Suppose there exists a neighborhood decision system which can be simplified as NDS $=<U,A\bigcup D,V,\varDelta ,\delta>$, where $U=\{{{x}_{1}},{{x}_{2}},\ldots , {{x}_{n}}\}$ is a nonempty samples set; $A=\{{{a}_{1}},{{a}_{2}},\ldots , {{a}_{m}}\}$ is a features set; D is decision class of samples; $V={{\bigcup }}_{a\in A}\,{{V}_{a}}$, where ${{V}_{a}}$ is the value of feature a; $\varDelta $ indicates distance function; and $\delta (0\le \delta \le 1)$ is a neighborhood radius. If $\varDelta $ satisfy the following properties [50] as

(1)
$\forall {{x}_{1}},{{x}_{2}}\in U,\varDelta ({{x}_{1}},{{x}_{2}})\ge 0, $where $\varDelta ({{x}_{1}},{{x}_{2}})=0$ if and only if ${{x}_{1}}={{x}_{2}}$;
(2)
$\forall {{x}_{1}},{{x}_{2}}\in U,\varDelta ({{x}_{1}},{{x}_{2}})=\varDelta ({{x}_{2}},{{x}_{1}})$;
(3)
$\forall {{x}_{1}},{{x}_{2}},{{x}_{3}}\in U,\varDelta ({{x}_{1}},{{x}_{3}})\le \varDelta ({{x}_{1}},{{x}_{2}})+\varDelta ({{x}_{2}},{{x}_{3}})$.

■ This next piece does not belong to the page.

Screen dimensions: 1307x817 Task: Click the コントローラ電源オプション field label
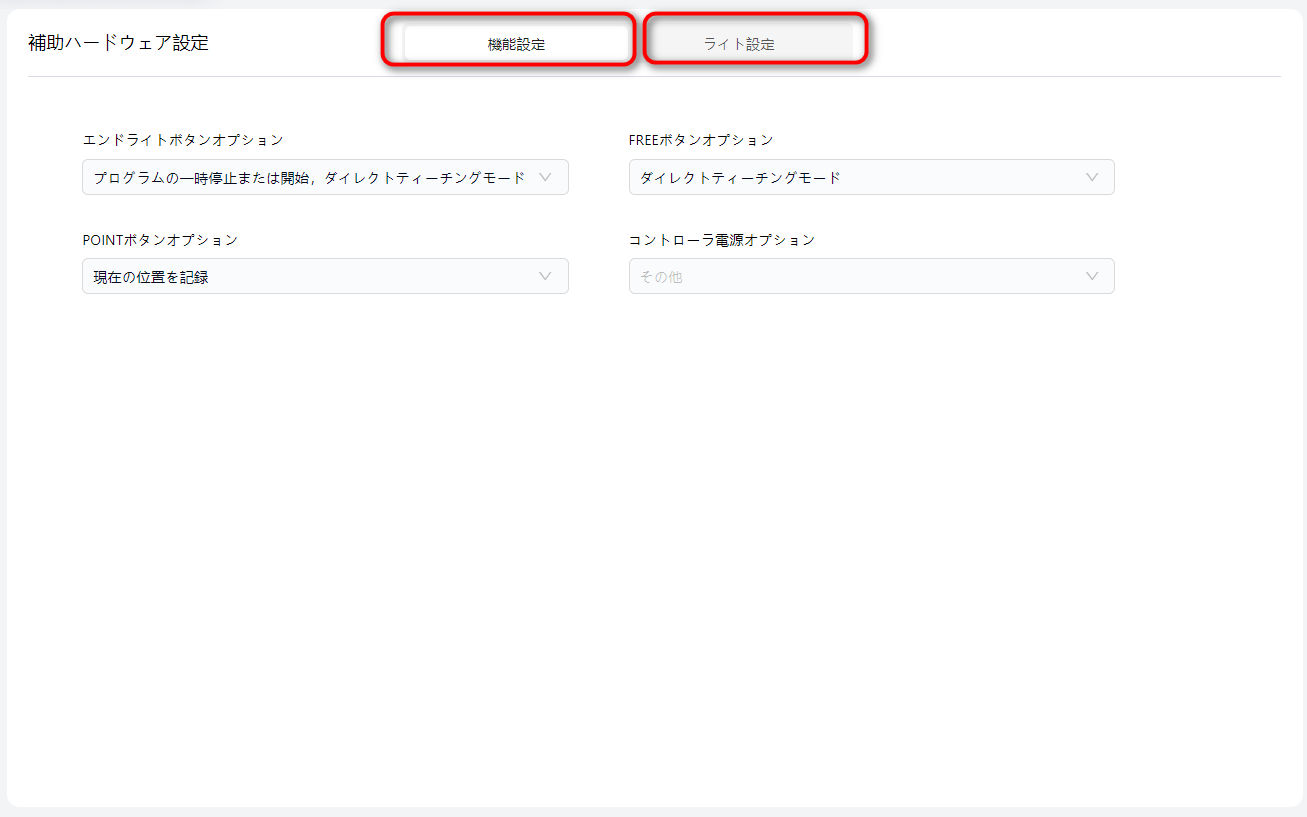722,240
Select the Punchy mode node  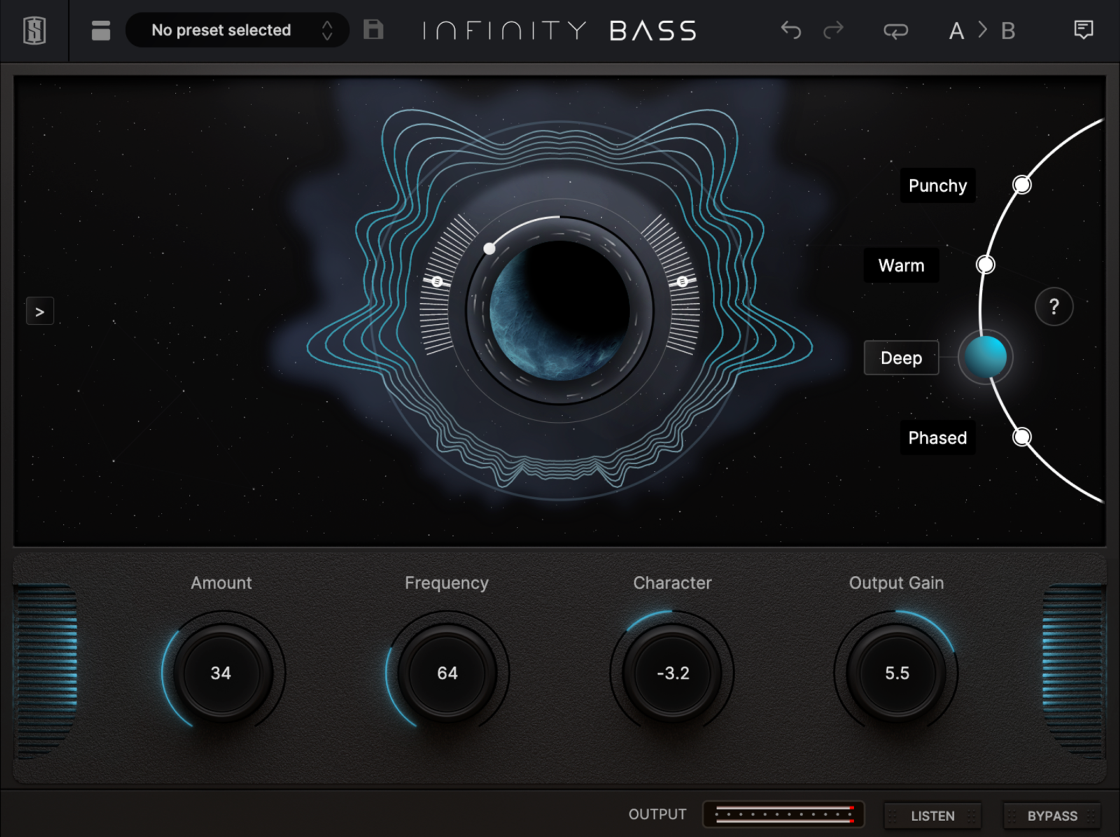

Then $\left\langle U,\varDelta \right\rangle $ is called metric space, in general, the distance in the metric space can be expressed as

$$\begin{aligned}\varDelta ({{x}_{i}},{{x}_{j}})={{\left( \sum \limits _{a=1}^{m}{{{\left| {{x}_{ia}}-{{x}_{ja}} \right| }^{p}}}\right) }^{{}^{1}/{}_{\text {p}}}}, \end{aligned}$$

when $p=1$, $\varDelta $ represents Manhattan distance; when $p=2$, $\varDelta $ represents Euclidean distance; when $p\rightarrow \infty $, $\varDelta ({{x}_{i}},{{x}_{j}})={\max }_{a}\,\left| {{x}_{ia}},{{x}_{ja}} \right| $.

Suppose the nonempty metric space $<U,\varDelta>$, for $\forall B\subseteq A$, ${{\delta }_{B}}(x)=\{y\left| x,y\in U,\varDelta (x,y)\le \delta , \right. \delta \ge 0\}$ [46]. $\varDelta (x,y)$ is a function to measure the distance between x and y, ${{\delta }_{B}}(x)$ can also be called the neighborhood granularity of x under B.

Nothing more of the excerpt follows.